Hey, K9! Great to see you. :^) I hope your friend enjoys the hub. If he doesn't... well, let's just say you two can practice your curses together. HubHugs right back atcha!

India Arnold from Northern, California on July 24, 2012:

Yinglish! Hilarious! My real life is more than full of these Yiddish expressions on a daily basis. I am going to muster up some chutzpah and send this to a friend of mine who speaks more Yiddish than he thinks he does. He is a real mentsch, but oy, is he going to like this hub!


Rachel Vega (author) from Massachusetts on July 24, 2012:

Thanks, Sashe! I'm glad you liked it! :-)

sashenikainderby on July 24, 2012:

Thank you for this article. I have read it all and found it very interesting. Now I can boast that I speak not two languages but three!! Good luck!!!

Rachel Vega (author) from Massachusetts on July 24, 2012:

Hiya, Suelynn! Hahaha, Clever Katz. I LOVE IT!

Rereading my list though, I realize I have left off some of my favorites. I'll be updating tonight with those, and maybe examples on how to use some of the lesser-known words.

Great to see you and thanks for the smiles and the votes! :-)

Suelynn from Manitoba, Canada on July 24, 2012:

Hi Clever Katz... errr clevercat... LOVE the hub! Nothing is quite as expressive as Yiddish terminology. The Yiddish curses are the best and I love your modernised ones. :) Voted UP and across.

Rachel Vega (author) from Massachusetts on July 24, 2012:

Hahaha! Once you start thinking in Yiddish for responses to insults, it's hard to stop. Its also totally fun! :-) Thanks for stopping by!

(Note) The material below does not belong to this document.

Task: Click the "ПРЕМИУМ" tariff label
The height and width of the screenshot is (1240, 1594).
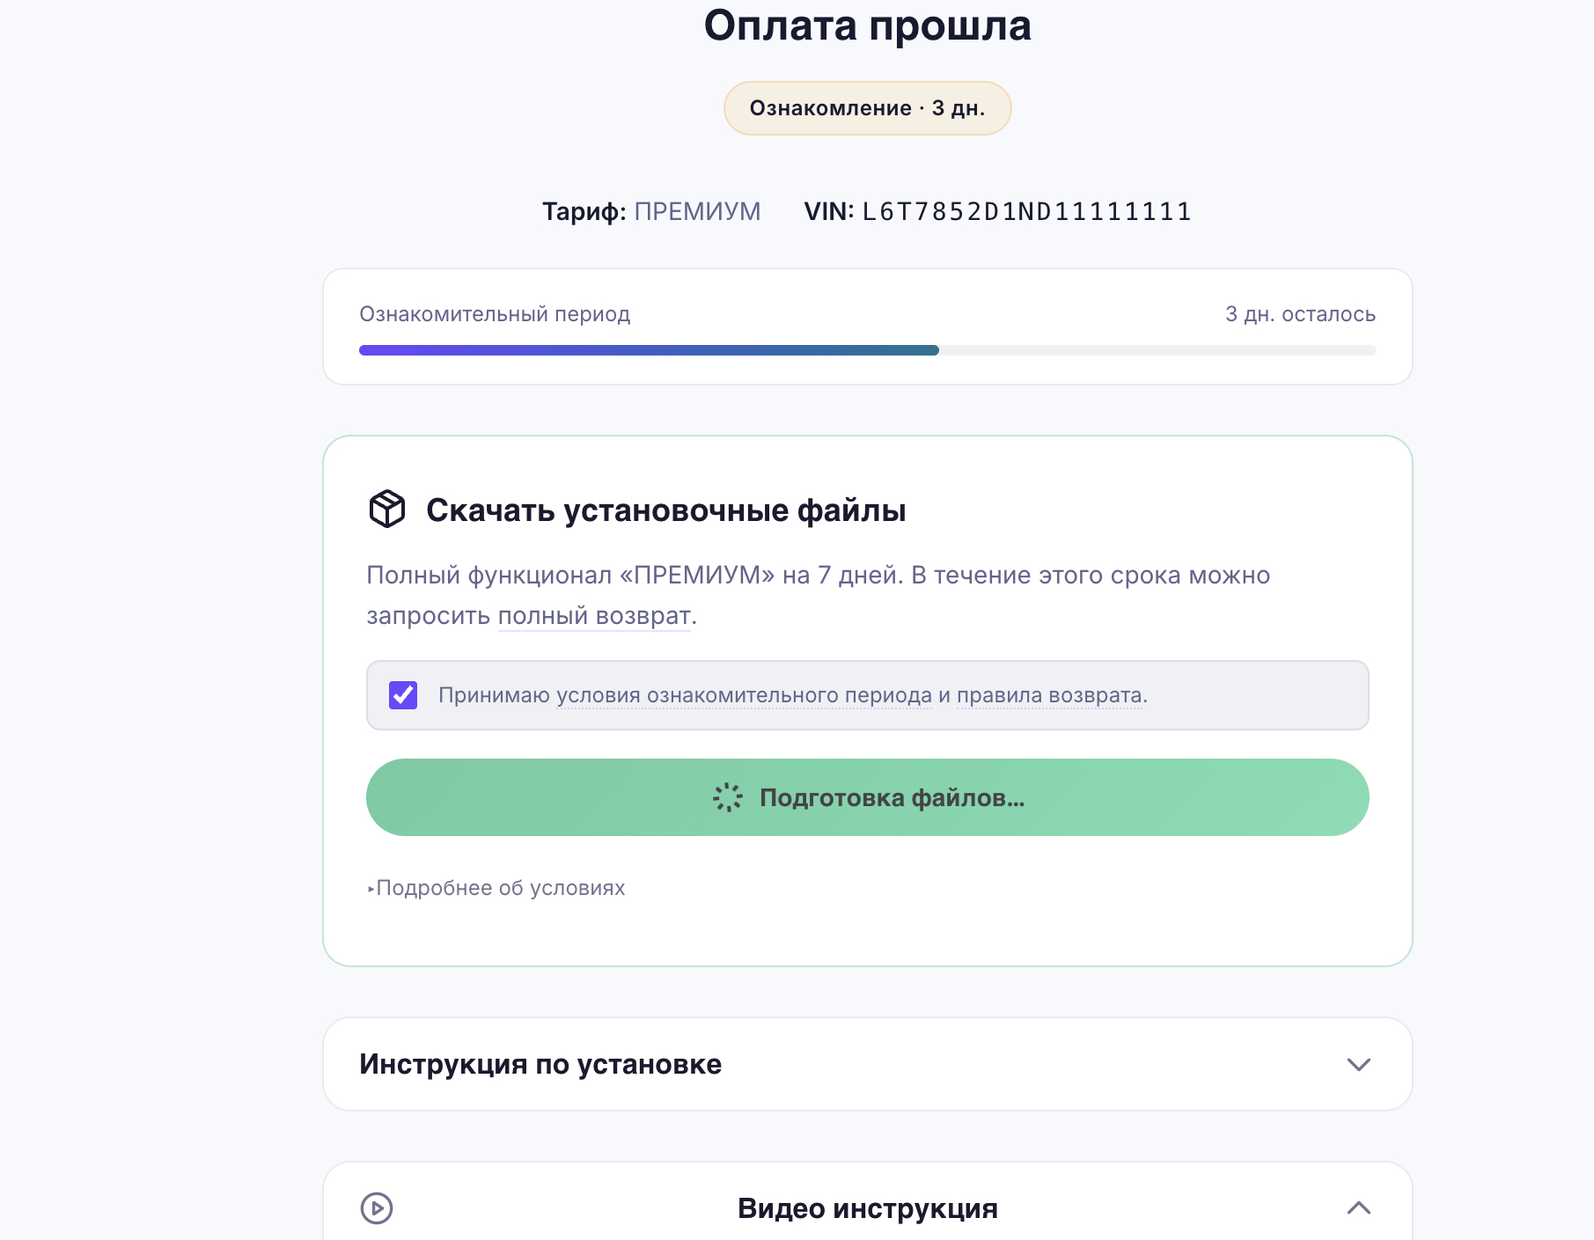Action: click(697, 210)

Teresa Coppens from Ontario, Canada on July 24, 2012:

Wow, I did not know I spoke that much Yiddish. Very fun hub CC. I have a few people to try a curse on he he!

Rachel Vega (author) from Massachusetts on July 23, 2012:

Thanks, Doc! I love words and language, so I figured I'd crack the spines of some of my reference books. :^)

Glen Nunes from Cape Cod, Massachusetts on July 23, 2012:

Funny stuff, clevercat! Yiddish is very expressive, and your new curses are good additions to the idiom.

Rachel Vega (author) from Massachusetts on July 23, 2012:

Thanks, BB! I had fun thinking those up. :^)

Brainy Bunny from Lehigh Valley, Pennsylvania on July 23, 2012:

I love the Yiddish-style curses updated for the modern day—so funny!